Why I’m On the Board of the Open Usage Commons

SADA Says | Cloud Computing Blog

By Miles Ward | SADA CTO

So, not to bury the lede: I’m a Board Member for a new organization called the Open Usage Commons. The organization was created to protect and manage open source trademarks and more. It’ll kick off with three projects from Google: Angular, Gerrit, and Istio. Since open source software has provided me and the companies I’ve worked for with so much value, I thought this was a fitting and practical way that I could pay some of that back while learning from and working with some folks I really like.  

Why Trademarks? Story Time!

While on a vacation in Mexico, I rented this tiny car to tear around in, and I noticed that there was another office for the same rental car company that was much closer to my hotel. I thought, “Hey, that’s convenient.” When discussing my exit itinerary with one of the helpful folks at the hotel, which included dropping the car off at the closer rental office, she warned, “Oh no no, those companies look the same, but they’re not the same.” The closer shop wasn’t really the same company, even though they had identical signage and employees in shirts that looked the same. Tan loco!

Without legal protection of an OSS project’s trademark, there’s a risk that a company could misuse the brand and confuse users, or violate the license requirements of the software. Also, if you built a business on a piece of OSS where the trademark wasn’t protected, a different company could snag it, and then use it to pressure you or force you to stop using that mark. The law here is super complex, and simple mistakes could have big consequences. No bueno! 

Plus, in open source, shouldn’t the project follow the spirit of the Open Source Definition? I sure think so

More Than One Kind of OSS

When I started at AWS, some of my first work was connecting with engineers at OSS projects, and I couldn’t help but notice huge differences in the resources and business models they used. I remember taking a meeting with Jared Rosoff at MongoDB about the terrors of EBS for what became the first version of MongoDB Best Practices for AWS, followed immediately by an esoteric EC2 virtualization conversation with Colin Perceval who was working on getting FreeBSD on AWS working. Wow are the two groups those folks represent different! Both valid, both viable, but really different. 

When I started at Google, their approach to interacting with and supporting OSS was radically different than AWS. Like, all the bits my little team needed to start releasing example and enablement code as OSS were *right there* in the launch approval tool, no fuss, by default. What a relief! So many of the incredible systems I’d used, super-power tools like Hadoop, Cassandra, Linux Cgroups and Kubernetes, Tensorflow, had their origins in whitepapers, code, or both from Google. 

OSS isn’t just one way of doing things, or one business model, or one contract; it’s an ecosystem, and that diversity is a strength, not a weakness (which is true in many contexts!).

**Records provided**
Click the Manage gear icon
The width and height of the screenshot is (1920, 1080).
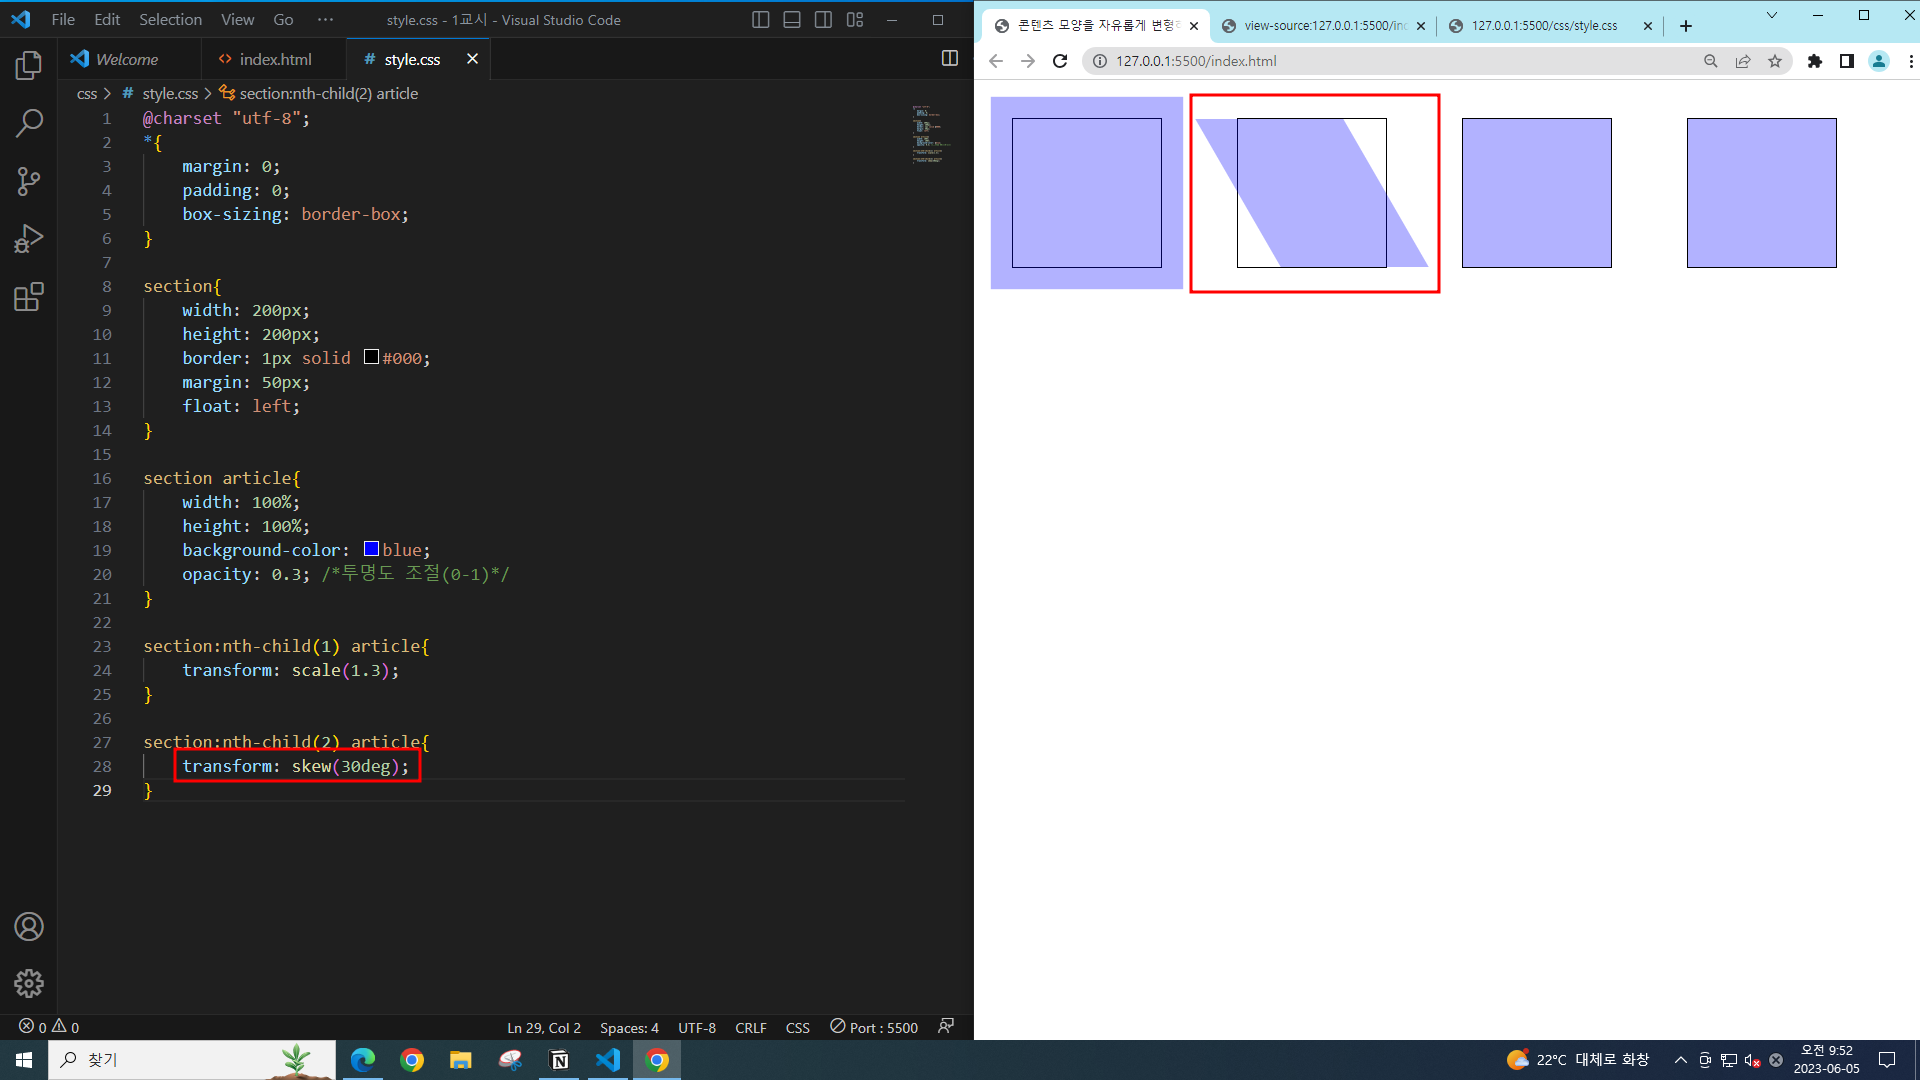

==

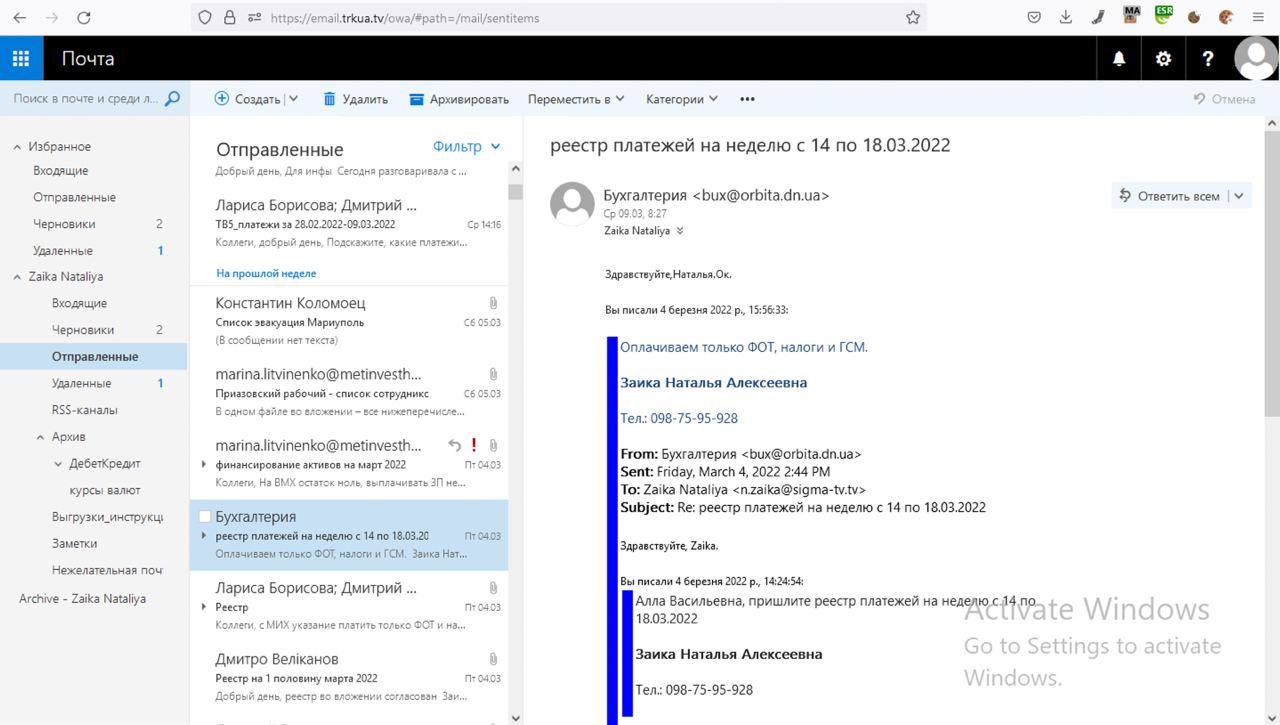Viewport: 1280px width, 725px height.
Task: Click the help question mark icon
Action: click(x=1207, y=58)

**Things to do**
1 - List the super-power tools that the blog post about the Open Usage Commons says had their origins in whitepapers, code, or both from Google.
2 - In the blog post about the Open Usage Commons, return the passage from "When I started at Google, their" up to and including "both from Google.", copied word for word.

**Written responses**
1 - Hadoop, Cassandra, Linux Cgroups, Kubernetes, Tensorflow

2 -
When I started at Google, their approach to interacting with and supporting OSS was radically different than AWS. Like, all the bits my little team needed to start releasing example and enablement code as OSS were *right there* in the launch approval tool, no fuss, by default. What a relief! So many of the incredible systems I’d used, super-power tools like Hadoop, Cassandra, Linux Cgroups and Kubernetes, Tensorflow, had their origins in whitepapers, code, or both from Google.